A nurse is caring for a client who has increased intracranial pressure
(ICP) and is receiving mannitol via continuous IV infusion. Which of the
following findings should the nurse report to the provider as an adverse
effect of this medication?
• Decreased heart rate – INCORRECT

, o Tachycardia is an adverse effect of mannitol that the nurse
should report
• Crackles heard on auscultation – CORRECT
o Mannitol is an osmotic diuretic that prevents the
reabsorption of water in the kidneys, thus increasing urinary
output. With the exception of the brain, mannitol can leave
the vascular system at the capillary site, which can result in
edema. The nurse should identify crackles as a
manifestation of pulmonary edema and notify the provider.
Other manifestations include dyspnea and decreased
oxygen saturation.
• Increased urinary output – INCORRECT
o Mannitol is an osmotic diuretic and increased diuresis is a
therapeutic effect.
• Decreased deep tendon reflexes – INCORRECT
o A decrease in the deep tendon reflex response is an
indication of hypercalcemia or hypermagnesemia.
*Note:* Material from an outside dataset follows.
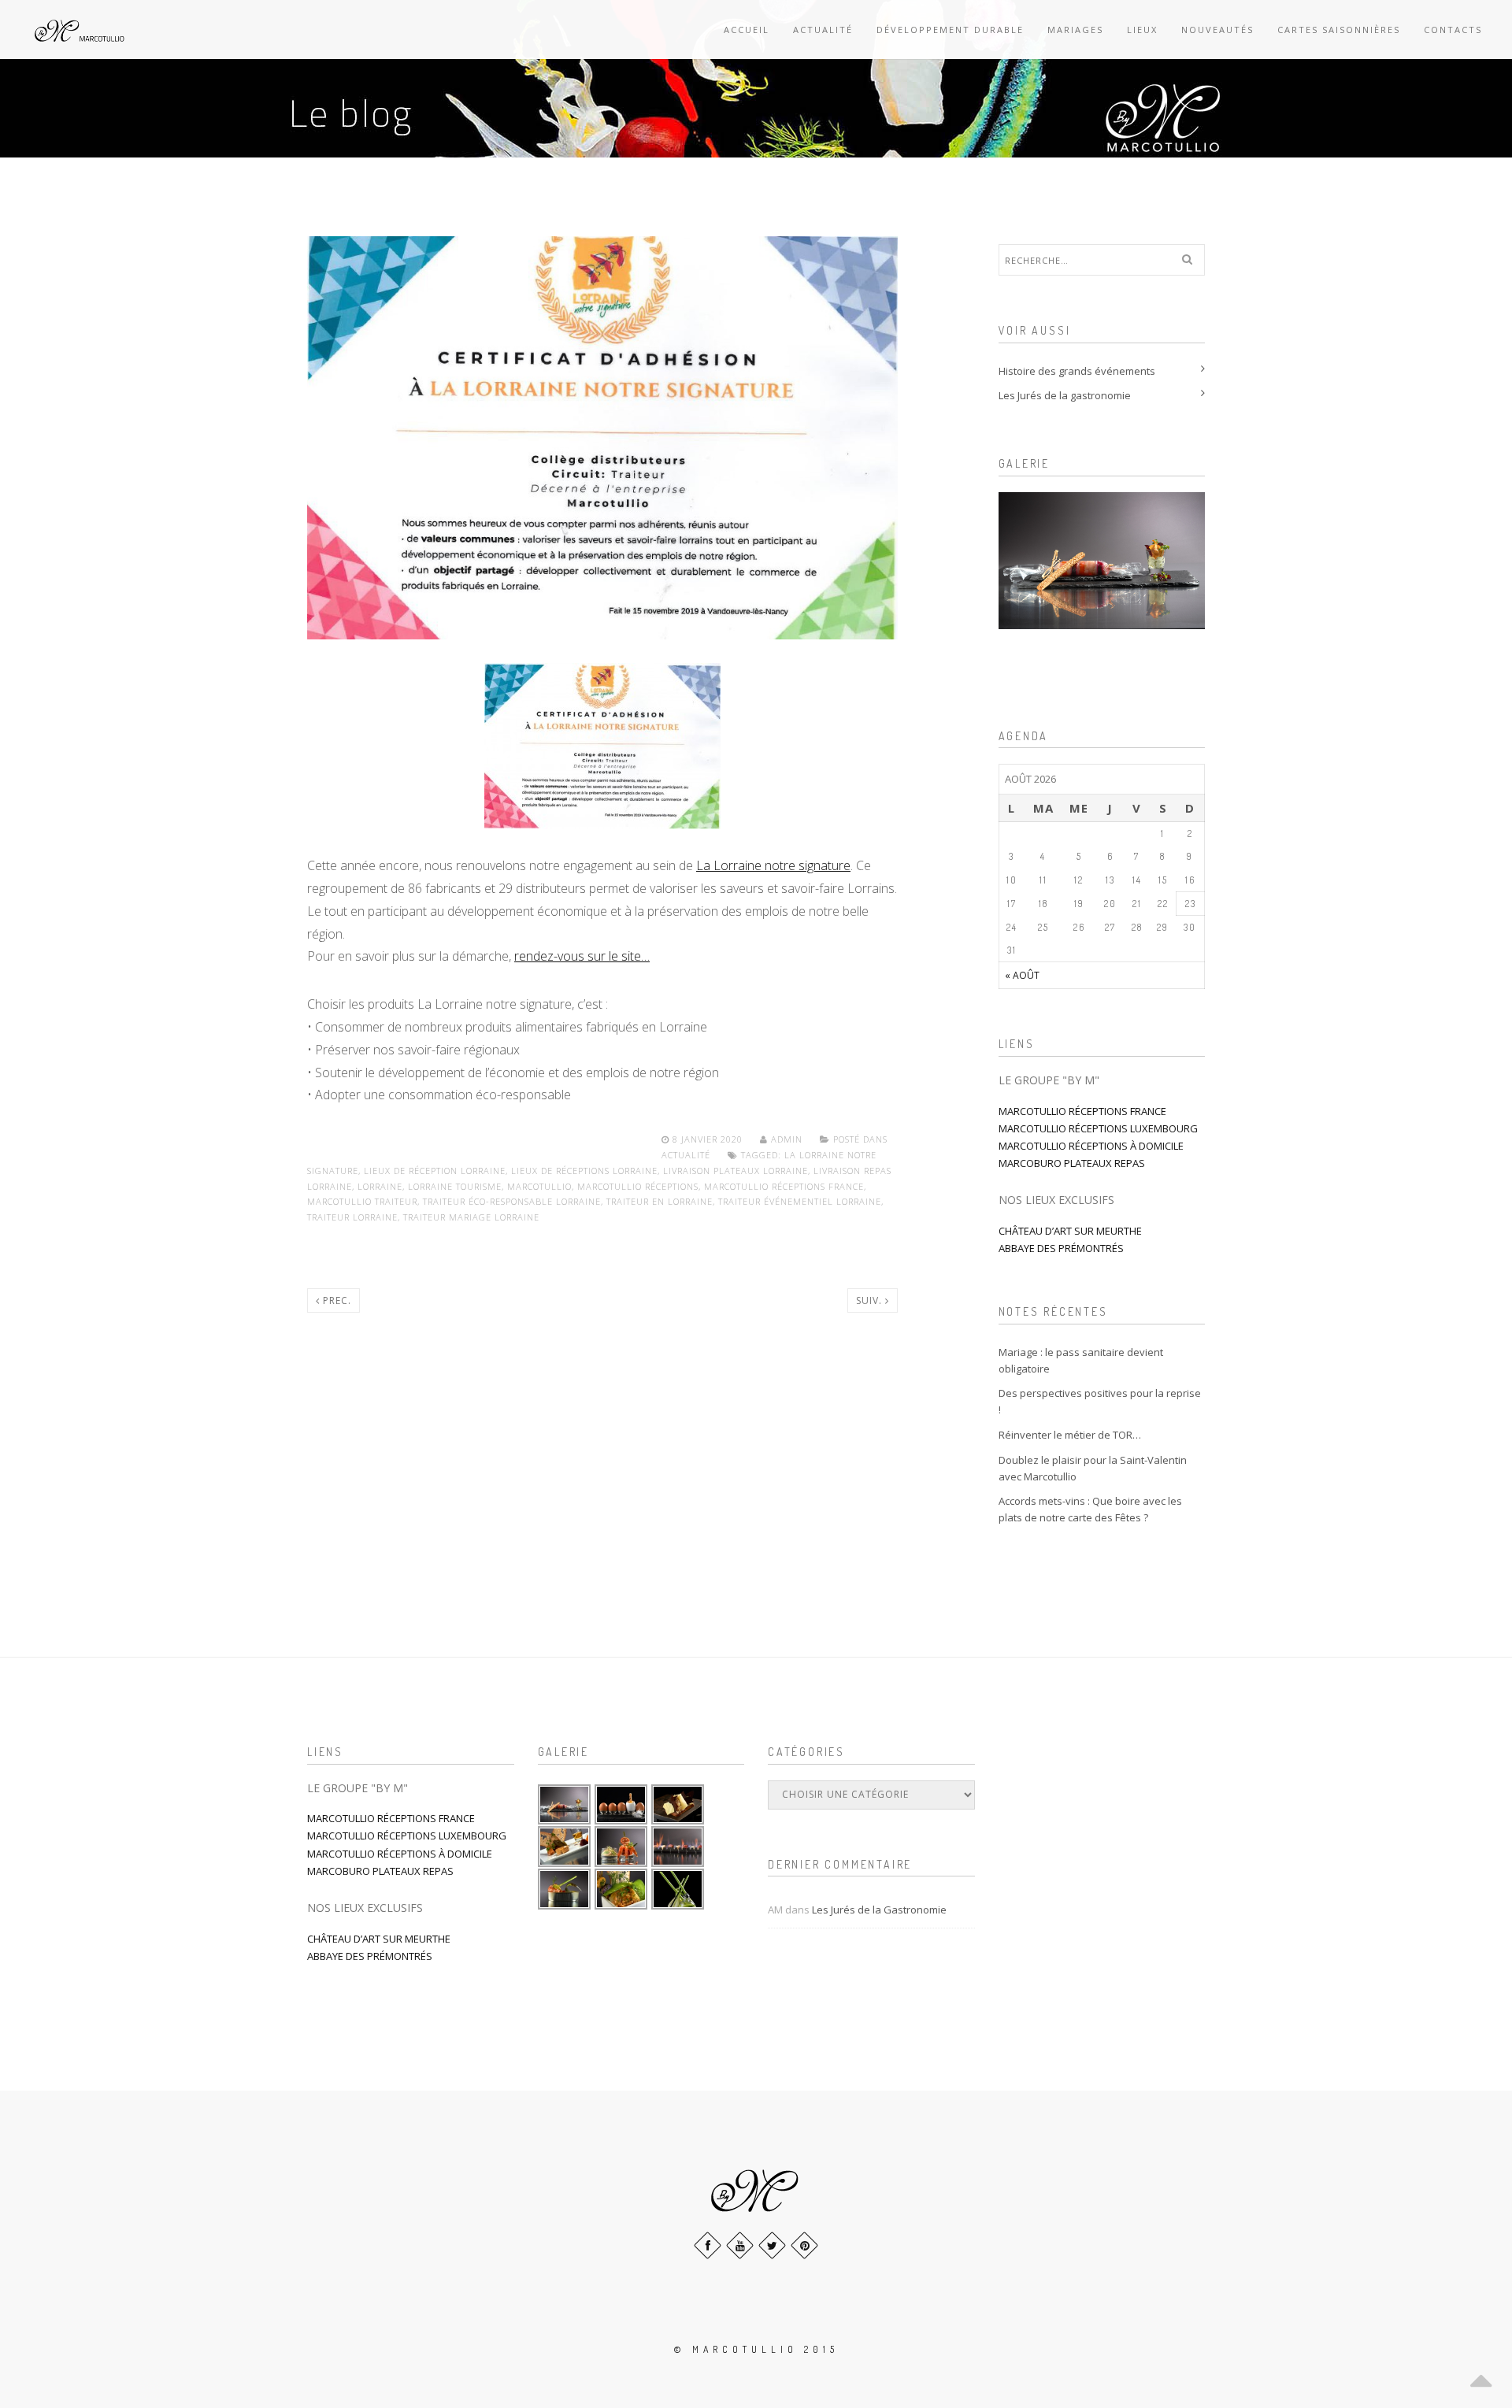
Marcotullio (539, 1186)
An
adverse effect of mannitol is electrolyte loss

A nurse is providing discharge teaching to a client who is postoperative
following a modified radical mastectomy. Which of the following
instructions should the nurse include?
• Flex the affected arm when ambulating. – INCORRECT
o The nurse should instruct the client to stand upright and
avoid flexing the affected arm when ambulating to reduce
the risk for elbow contracture.
• Numbness can occur along the inside of the affected arm. –
CORRECT
o The nurse should instruct the client that numbness can
occur near the incision and along the inside of the affected
arm due to nerve injury.
• Begin active range-of-motion exercises 1 day after surgery. –
INCORRECT
o The nurse should instruct the client to begin active range-of-
motion exercises 1 week after surgery to increase mobility
without causing stress on the incision.
• Dress in clothing that fits snugly. – INCORRECT
o The nurse should instruct the client to dress in loose-fitting
clothing to reduce the risk of stress on the incision.